• _What you should do_
Print all entries word for word.

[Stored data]
□ □ □
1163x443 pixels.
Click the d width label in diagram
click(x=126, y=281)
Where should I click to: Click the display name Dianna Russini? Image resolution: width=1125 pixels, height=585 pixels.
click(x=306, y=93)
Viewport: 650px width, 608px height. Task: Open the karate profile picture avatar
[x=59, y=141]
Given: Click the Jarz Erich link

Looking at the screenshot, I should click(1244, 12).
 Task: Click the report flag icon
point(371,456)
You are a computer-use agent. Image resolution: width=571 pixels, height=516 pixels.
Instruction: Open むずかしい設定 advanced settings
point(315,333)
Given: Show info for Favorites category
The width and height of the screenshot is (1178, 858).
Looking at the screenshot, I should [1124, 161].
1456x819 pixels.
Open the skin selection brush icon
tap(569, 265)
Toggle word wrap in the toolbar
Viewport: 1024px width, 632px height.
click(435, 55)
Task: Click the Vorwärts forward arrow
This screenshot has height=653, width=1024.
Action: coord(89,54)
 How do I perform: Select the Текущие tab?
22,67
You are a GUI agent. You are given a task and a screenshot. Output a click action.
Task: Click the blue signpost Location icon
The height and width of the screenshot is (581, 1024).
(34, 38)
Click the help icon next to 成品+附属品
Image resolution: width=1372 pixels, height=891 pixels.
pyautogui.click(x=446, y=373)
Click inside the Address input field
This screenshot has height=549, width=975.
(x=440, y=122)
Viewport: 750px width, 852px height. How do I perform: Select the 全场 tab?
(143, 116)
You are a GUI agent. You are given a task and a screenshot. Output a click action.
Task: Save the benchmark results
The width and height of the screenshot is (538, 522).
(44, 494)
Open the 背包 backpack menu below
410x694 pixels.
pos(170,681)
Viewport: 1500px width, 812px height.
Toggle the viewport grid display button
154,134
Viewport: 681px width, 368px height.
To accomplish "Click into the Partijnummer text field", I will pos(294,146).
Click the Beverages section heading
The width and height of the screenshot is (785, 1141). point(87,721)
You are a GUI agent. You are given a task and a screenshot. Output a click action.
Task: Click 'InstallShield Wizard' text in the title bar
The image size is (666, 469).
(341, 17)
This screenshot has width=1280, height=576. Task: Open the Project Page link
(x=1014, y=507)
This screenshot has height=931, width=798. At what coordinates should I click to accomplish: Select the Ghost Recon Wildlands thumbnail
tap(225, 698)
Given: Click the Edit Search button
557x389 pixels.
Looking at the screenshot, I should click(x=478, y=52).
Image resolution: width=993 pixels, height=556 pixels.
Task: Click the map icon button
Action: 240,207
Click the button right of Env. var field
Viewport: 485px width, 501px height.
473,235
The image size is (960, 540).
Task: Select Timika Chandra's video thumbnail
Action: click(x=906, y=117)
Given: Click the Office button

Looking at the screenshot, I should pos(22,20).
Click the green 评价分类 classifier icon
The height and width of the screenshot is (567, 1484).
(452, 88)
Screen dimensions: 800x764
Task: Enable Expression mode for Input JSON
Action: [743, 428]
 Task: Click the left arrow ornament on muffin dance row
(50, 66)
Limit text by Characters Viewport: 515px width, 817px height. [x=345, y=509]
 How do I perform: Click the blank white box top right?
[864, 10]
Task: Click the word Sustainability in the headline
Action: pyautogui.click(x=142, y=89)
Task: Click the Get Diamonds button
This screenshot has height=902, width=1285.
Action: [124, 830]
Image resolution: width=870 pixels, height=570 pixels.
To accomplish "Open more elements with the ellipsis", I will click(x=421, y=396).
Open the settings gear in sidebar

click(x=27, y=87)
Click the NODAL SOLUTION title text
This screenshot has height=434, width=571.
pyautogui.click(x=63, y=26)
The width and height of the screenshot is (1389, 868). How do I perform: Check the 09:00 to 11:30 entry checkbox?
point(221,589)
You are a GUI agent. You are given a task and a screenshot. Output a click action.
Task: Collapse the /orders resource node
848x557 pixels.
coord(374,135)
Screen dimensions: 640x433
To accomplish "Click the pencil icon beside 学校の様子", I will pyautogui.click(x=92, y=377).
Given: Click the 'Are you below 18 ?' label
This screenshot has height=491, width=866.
□ □ □
• _Response_
1163x443 pixels.
Click the d width label in diagram
click(x=126, y=281)
Where should I click to: Click the display name Dianna Russini? Image resolution: width=1125 pixels, height=585 pixels.
click(x=306, y=93)
Viewport: 650px width, 608px height. Task: Open the karate profile picture avatar
[x=59, y=141]
Given: Click the Jarz Erich link

Looking at the screenshot, I should click(1244, 12).
 Task: Click the report flag icon
point(371,456)
You are a computer-use agent. Image resolution: width=571 pixels, height=516 pixels.
Instruction: Open むずかしい設定 advanced settings
point(315,333)
Given: Show info for Favorites category
The width and height of the screenshot is (1178, 858).
Looking at the screenshot, I should [1124, 161].
1456x819 pixels.
Open the skin selection brush icon
tap(569, 265)
Toggle word wrap in the toolbar
Viewport: 1024px width, 632px height.
click(435, 55)
Task: Click the Vorwärts forward arrow
This screenshot has height=653, width=1024.
Action: coord(89,54)
 How do I perform: Select the Текущие tab?
22,67
You are a GUI agent. You are given a task and a screenshot. Output a click action.
Task: Click the blue signpost Location icon
The height and width of the screenshot is (581, 1024).
(34, 38)
Click the help icon next to 成品+附属品
Image resolution: width=1372 pixels, height=891 pixels.
pyautogui.click(x=446, y=373)
Click inside the Address input field
This screenshot has height=549, width=975.
(x=440, y=122)
Viewport: 750px width, 852px height. How do I perform: Select the 全场 tab?
(143, 116)
You are a GUI agent. You are given a task and a screenshot. Output a click action.
Task: Save the benchmark results
The width and height of the screenshot is (538, 522).
(44, 494)
Open the 背包 backpack menu below
410x694 pixels.
pos(170,681)
Viewport: 1500px width, 812px height.
Toggle the viewport grid display button
154,134
Viewport: 681px width, 368px height.
To accomplish "Click into the Partijnummer text field", I will pos(294,146).
Click the Beverages section heading
The width and height of the screenshot is (785, 1141). point(87,721)
You are a GUI agent. You are given a task and a screenshot. Output a click action.
Task: Click 'InstallShield Wizard' text in the title bar
The image size is (666, 469).
(341, 17)
This screenshot has width=1280, height=576. Task: Open the Project Page link
(x=1014, y=507)
This screenshot has height=931, width=798. At what coordinates should I click to accomplish: Select the Ghost Recon Wildlands thumbnail
tap(225, 698)
Given: Click the Edit Search button
557x389 pixels.
Looking at the screenshot, I should click(x=478, y=52).
Image resolution: width=993 pixels, height=556 pixels.
Task: Click the map icon button
Action: 240,207
Click the button right of Env. var field
Viewport: 485px width, 501px height.
473,235
The image size is (960, 540).
Task: Select Timika Chandra's video thumbnail
Action: click(x=906, y=117)
Given: Click the Office button

Looking at the screenshot, I should pos(22,20).
Click the green 评价分类 classifier icon
The height and width of the screenshot is (567, 1484).
(452, 88)
Screen dimensions: 800x764
Task: Enable Expression mode for Input JSON
Action: [743, 428]
 Task: Click the left arrow ornament on muffin dance row
(50, 66)
Limit text by Characters Viewport: 515px width, 817px height. [x=345, y=509]
 How do I perform: Click the blank white box top right?
[864, 10]
Task: Click the word Sustainability in the headline
Action: pyautogui.click(x=142, y=89)
Task: Click the Get Diamonds button
This screenshot has height=902, width=1285.
Action: [124, 830]
Image resolution: width=870 pixels, height=570 pixels.
To accomplish "Open more elements with the ellipsis", I will click(x=421, y=396).
Open the settings gear in sidebar

click(x=27, y=87)
Click the NODAL SOLUTION title text
This screenshot has height=434, width=571.
pyautogui.click(x=63, y=26)
The width and height of the screenshot is (1389, 868). How do I perform: Check the 09:00 to 11:30 entry checkbox?
point(221,589)
You are a GUI agent. You are given a task and a screenshot. Output a click action.
Task: Collapse the /orders resource node
848x557 pixels.
coord(374,135)
Screen dimensions: 640x433
To accomplish "Click the pencil icon beside 学校の様子", I will pyautogui.click(x=92, y=377).
Given: Click the 'Are you below 18 ?' label
This screenshot has height=491, width=866.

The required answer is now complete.